And (B) step (B): and after receiving the voice pilot signal, the receiving end B extracts information carried in the voice pilot signal, namely a face image, and performs functional test according to the face image. Specifically, the receiving end performs face recognition on the face image to obtain a group of recognition data, wherein the recognition data is as follows: the probability of identifying the person as the third person is 0.9, the probability of identifying the person as the fourth person is 0.07, and the probability of identifying the person as the fifth person is 0.03; and feeding the set of identification data back to the sending end A as a test result.
Step C: after receiving the test result fed back by the receiving end B, the sending end A compares the test result with an original face recognition function, specifically extracts a label of a face image in original language function information, judges whether the test result in the receiving end is correct, and judges the signal deformation condition of the language function layer between the sending end and the receiving end by using a deviation function of the face recognition function.
Step D: if the sending end A finds that the face recognition function of the receiving end B is within an acceptable range after judging, judging that the face recognition function of the receiving end B can perform the voice communication at the moment, and starting the voice communication of the face recognition function; if the sending end A judges that the face recognition function of the receiving end B can not meet the expected requirement, the sending end A judges that the channel quality between the sending end A and the receiving end B is poor at the moment, and the voice communication can not be carried out.

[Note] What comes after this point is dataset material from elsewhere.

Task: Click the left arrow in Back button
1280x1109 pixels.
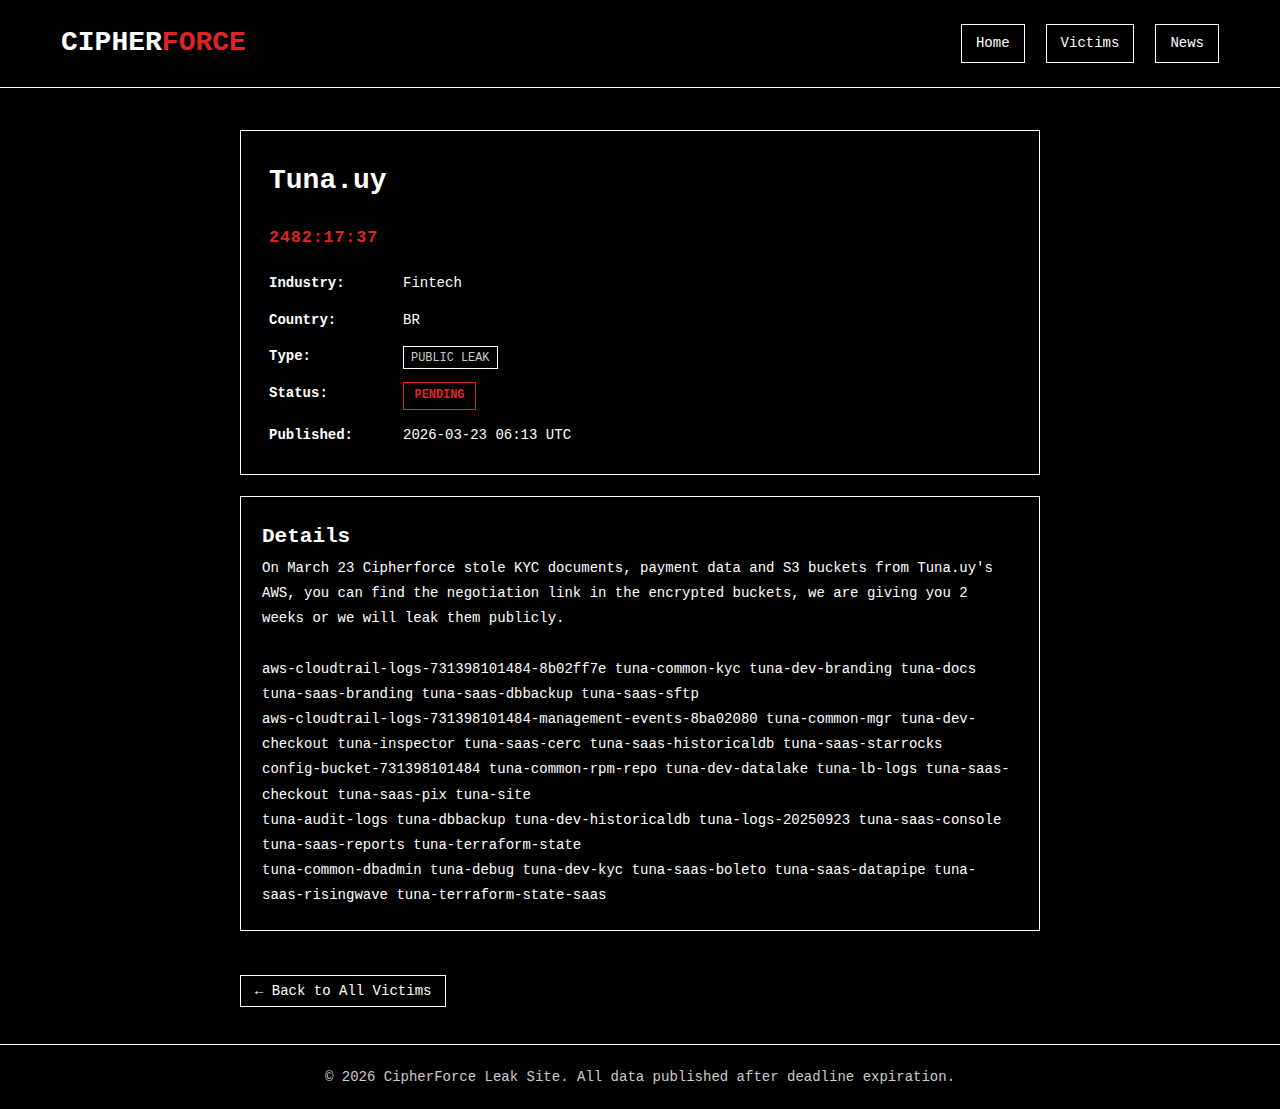Action: pos(259,991)

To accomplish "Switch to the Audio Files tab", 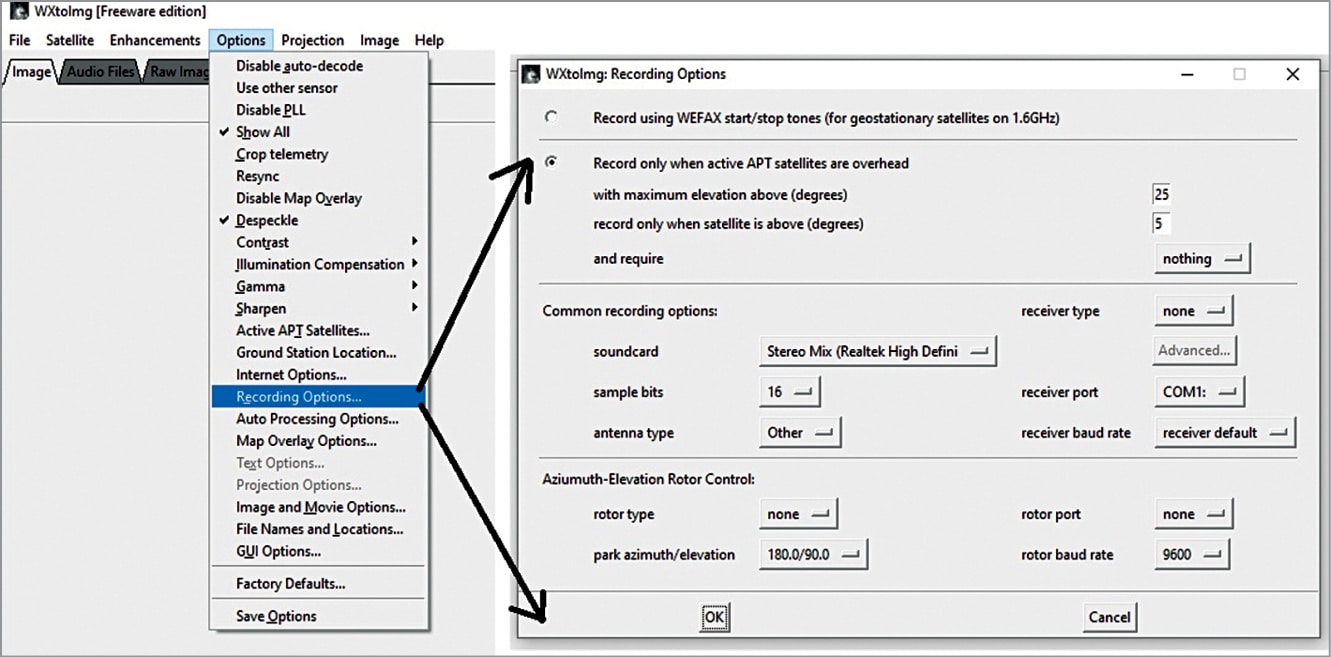I will tap(101, 72).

Step E: if the sender a and the receiver B have started such communication in step D, the sender a needs to send the voice pilot signal with the face recognition function again every preset time, i.e. repeat step a to monitor the channel state, prevent the channel from deteriorating, and if the requirement of such communication between the sender a and the receiver B cannot be met, the sender a can find and stop the communication in time.
The present invention also provides a computer readable storage medium having stored thereon a computer program which when executed by a processor performs the steps of a method for speech pilot based channel estimation.

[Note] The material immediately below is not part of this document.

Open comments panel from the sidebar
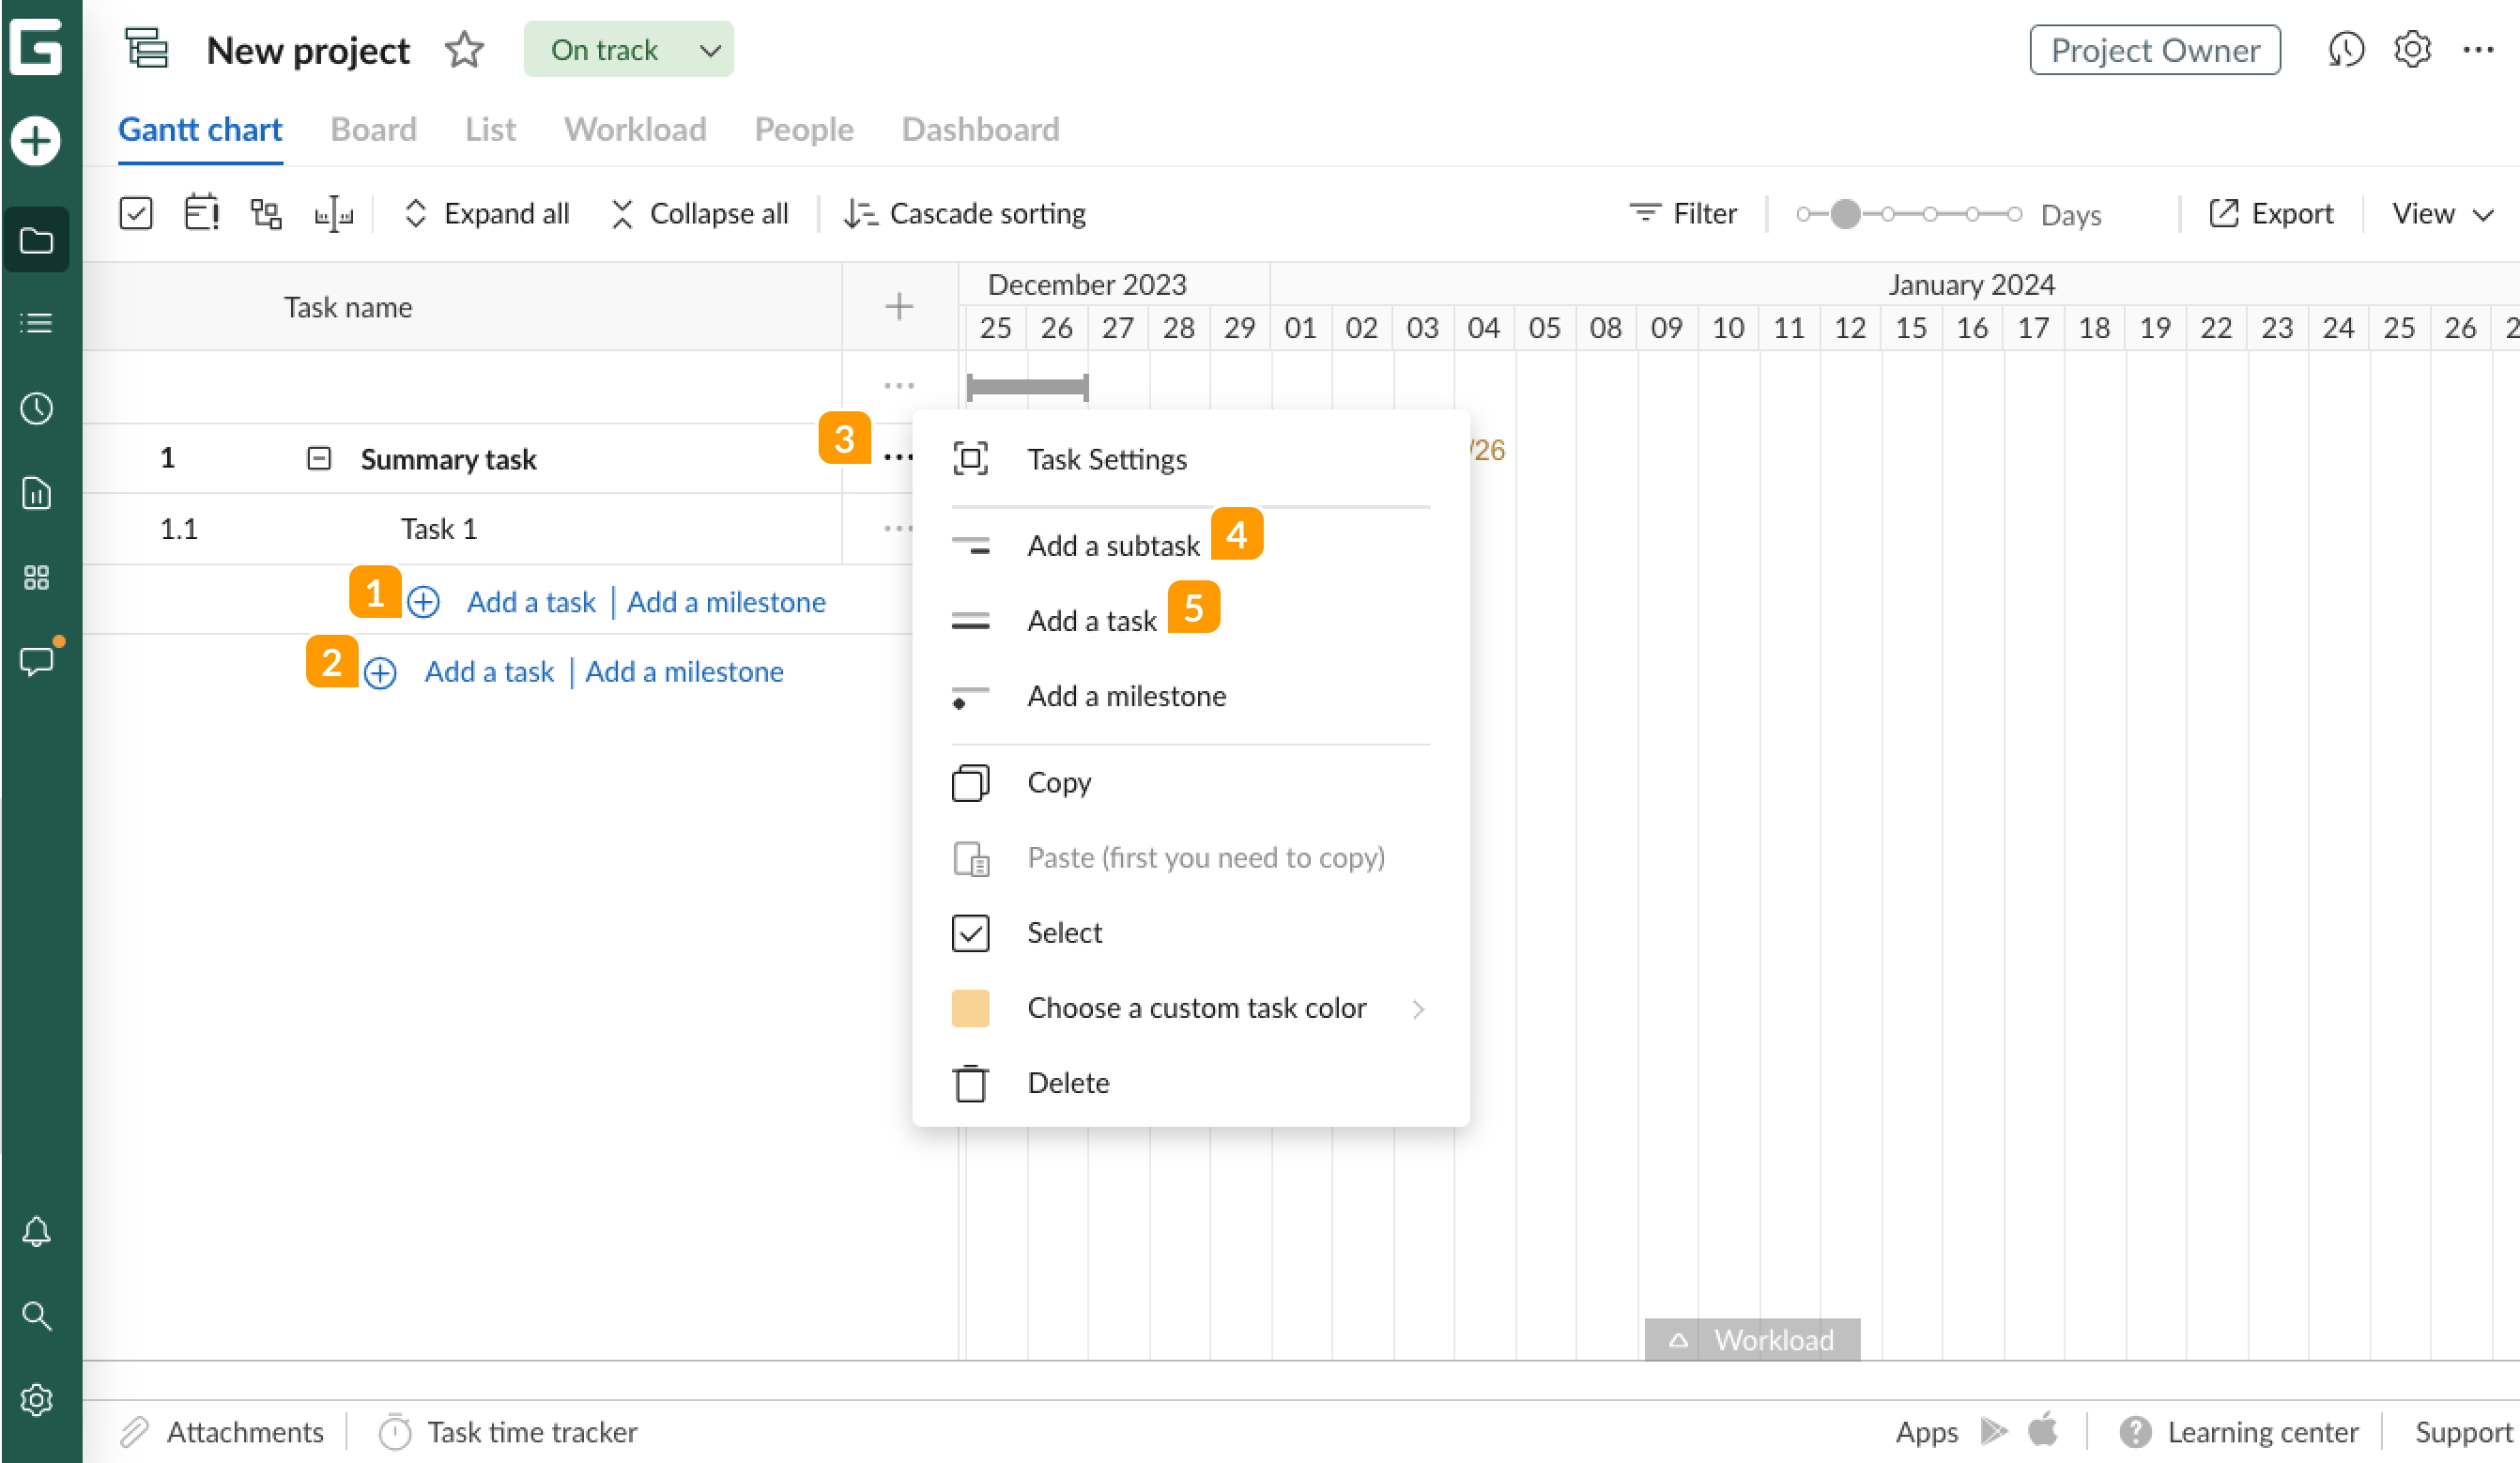Screen dimensions: 2520x1463 click(x=37, y=660)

Accordingly, the present invention also provides an apparatus comprising a computer apparatus including a processor and a memory, the memory having stored therein computer instructions for executing the computer instructions stored in the memory, the apparatus implementing the steps of the method as described above when the computer instructions are executed by the processor.
The embodiments of the present invention also provide a computer readable storage medium having stored thereon a computer program which, when executed by a processor, implements the steps of the edge computing server deployment method described above. The computer readable storage medium may be a tangible storage medium such as Random Access Memory (RAM), memory, read Only Memory (ROM), electrically programmable ROM, electrically erasable programmable ROM, registers, floppy disks, hard disk, a removable memory disk, a CD-ROM, or any other form of storage medium known in the art.
In summary, the present invention provides a method and apparatus for channel estimation based on an intra-speech pilot, including: the method comprises the steps that a sending end sends a voice pilot signal to a receiving end to be subjected to voice function calibration, wherein the voice pilot signal contains original voice function information of the receiving end; the receiving end tests the corresponding language functions according to the language pilot signals, generates test results and feeds the test results back to the sending end; the sending end compares the test result with the original language function information of the receiving end, and calculates the signal deformation condition of the language layer between the sending end and the receiving end by using a preset deviation function; if the signal deformation condition is within a preset acceptable range, the sending end and the receiving end carry out voice communication; otherwise, no verbal communication is performed. The method provided by the invention uses the pilot signal to calibrate the function level of the receiving end in language, thereby realizing the channel estimation of the function level of the language.
Further, in the voice communication between the transmitting end and the receiving end, the transmitting end transmits the voice pilot signal to the receiving end again every preset time period, so that the channel state can be monitored, and the channel quality can be found out in time when the channel quality is poor. The preset time period can be set according to the environment complexity and the real-time performance and accuracy requirements, and is suitable for various application scenes.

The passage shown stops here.